Securities watchdog justifies penalty
China’s top securities regulator yesterday said the penalty it had imposed on Yang Jianbo, the central figure in last year’s “fat finger” controversy that rocked the Shanghai stock market, was based on facts and laws.
It was the first official comment by the China Securities Regulatory Commission following the filing of a lawsuit against it by Yang, the former head of a trading unit at the Everbright Securities. Yang has denied insider trading charges and is demanding that CSRC revoke the punishment.
On Tuesday, the Beijing No. 1 Intermediate People’s Court accepted the lawsuit.

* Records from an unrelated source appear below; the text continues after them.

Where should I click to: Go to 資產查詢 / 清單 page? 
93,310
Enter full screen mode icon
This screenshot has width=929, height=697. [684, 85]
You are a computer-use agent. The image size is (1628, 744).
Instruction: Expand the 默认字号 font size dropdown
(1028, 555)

“The CSRC has not received a notice of Yang’s appeal but will cooperate with the court and provide related evidence,” Deng Ge, spokesman for the CSRC, said at a media briefing.
A design flaw in Everbright’s proprietary trading system triggered a deluge of orders that caused wild swings in the Shanghai stock market on August 16, with the composite index surging 5.9 percent in two minutes.
Yang and three former Everbright executives were fined 600,000 yuan (US$98,495) and banned from the securities industry for life. They allegedly traded in hedge funds before disclosing the glitch publicly.
Yang denied the insider trading charge because he said hedge trades were done with the knowledge of the Shanghai Stock Exchange, the China Financial Futures Exchange and the Shanghai bureau of CSRC.
But both exchanges denied Yang’s claim earlier this week.